Photos: (1) Eystri-Sólheimar; (2) Behind the house, black glacier in the background; (3) Rocks are mined here behind the house for use on the beach in Vík to prevent erosion (that's Dyrhólaey in the background); (4-5) Pétursey
Sitting outside on the deck enjoying the last days of summer with a cup of tea. A chilly breeze with a patchy blue sky. I want the days to go slow now and I enjoy helping out here in the guesthouse. Looking out at the ocean, a large boat is always passing by in one direction or another. The mountain Pétursey dominates the view. Oh, I hear a lamb He shouldn’t be here. The fields are empty of sheep. The grass here is contaminated from the volcanic ash that fell just a few weeks ago, blackening the sky. The few stray sheep that are left bleat and wander restlessly, knowing something isn’t right. After all, Eystri-Sólheimar is situated just a bit south-east of the volcano that stopped the world (Eyjafjallajökull) and the effects were strongly felt here too.
I just had a closer look at the ash lying around here. There are two types: One is heavy like mud and feels like coffee grounds when you run your fingers through it, and the other is fine and light and magnetic if you hold a magnet up to it. Most people passing through don’t even see the remnants of the volcano, since they don’t realize what it was like here before. For example the driveway used to be made of bumpy gravel, but ash has filled the space between the rocks, packing it smooth and firm with wind and weather. At first glance, the ash also looks just like black sand, which is not uncommon in Iceland. But on a clear day the glacier behind the house will revel its black scars. Once a beautiful bright white mountain, it’s now black, covered with ash. And the cars that were parked here are still full of ash inside, even in the glove box. The paint job on the outside of the cars is ruined since the ash sticks to it like coarse sandpaper, and water only makes it stick harder like glue.

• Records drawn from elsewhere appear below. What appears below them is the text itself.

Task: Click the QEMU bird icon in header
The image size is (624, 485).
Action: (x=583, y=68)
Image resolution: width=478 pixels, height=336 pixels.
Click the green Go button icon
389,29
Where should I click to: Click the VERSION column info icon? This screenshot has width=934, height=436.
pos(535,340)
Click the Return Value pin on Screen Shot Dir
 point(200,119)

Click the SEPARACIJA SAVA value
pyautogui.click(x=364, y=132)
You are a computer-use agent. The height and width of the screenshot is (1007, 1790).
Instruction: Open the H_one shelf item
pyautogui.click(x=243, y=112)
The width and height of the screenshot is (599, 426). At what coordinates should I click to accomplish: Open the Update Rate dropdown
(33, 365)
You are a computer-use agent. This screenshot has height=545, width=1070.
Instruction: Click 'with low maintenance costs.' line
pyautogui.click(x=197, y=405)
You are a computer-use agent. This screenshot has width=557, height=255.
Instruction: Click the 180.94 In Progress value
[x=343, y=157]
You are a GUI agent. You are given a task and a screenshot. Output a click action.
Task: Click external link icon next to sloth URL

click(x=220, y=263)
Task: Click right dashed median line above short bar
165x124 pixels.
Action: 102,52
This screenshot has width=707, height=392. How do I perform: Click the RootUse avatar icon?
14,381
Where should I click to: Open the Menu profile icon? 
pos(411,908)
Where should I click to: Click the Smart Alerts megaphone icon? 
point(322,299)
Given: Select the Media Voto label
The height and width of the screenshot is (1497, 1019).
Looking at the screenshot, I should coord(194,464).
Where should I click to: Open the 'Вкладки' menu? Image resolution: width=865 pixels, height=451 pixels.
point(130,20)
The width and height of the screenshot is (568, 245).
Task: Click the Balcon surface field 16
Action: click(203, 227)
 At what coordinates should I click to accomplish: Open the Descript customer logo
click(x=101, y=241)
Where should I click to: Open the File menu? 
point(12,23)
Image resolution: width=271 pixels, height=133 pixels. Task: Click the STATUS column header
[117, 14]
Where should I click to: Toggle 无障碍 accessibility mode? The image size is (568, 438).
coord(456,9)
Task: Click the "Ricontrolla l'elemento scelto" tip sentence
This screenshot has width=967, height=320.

Sigrún’s brother Óli sees me looking at the ash and tells me to jump in his truck. We drive up behind the house several kilometers up the steep rocky track, closer to the glacier. The family’s property is vast, extending all the way back to the glacier. However global warming and receding glaciers are causing the government to reconsider some of the property boundaries of these old farms. The old property deeds mark the edge of the property simply with “the edge of the glacier”, but as the ice melts, the property is growing and the government doesn’t like that. They’re trying to pass a law to give the government any such affected land at an elevation of over 500m for property deeds that contain such unclear boundaries. There are many outraged farmers in the countryside that are affected.
Anyway, way up in the mountains behind the house, we have a clear view of the glacier and it’s really black! The ash is several inches deep here too and it feels like walking in snow. The grass is also much greener up here, with the ash acting as a good fertilizer. The city of Vík is also mining rocks up here to use to protect the coast of its famous black beach from erosion. It’s a way for the family to make a bit of extra cash.
Later at 11pm Sigrún and I take a short walk outside looking for Northern Lights. No luck with that, but we do see the volcano spewing a bit of steam. It’s a crisp clear night, but the moon is full and heavy and the stars shine bright.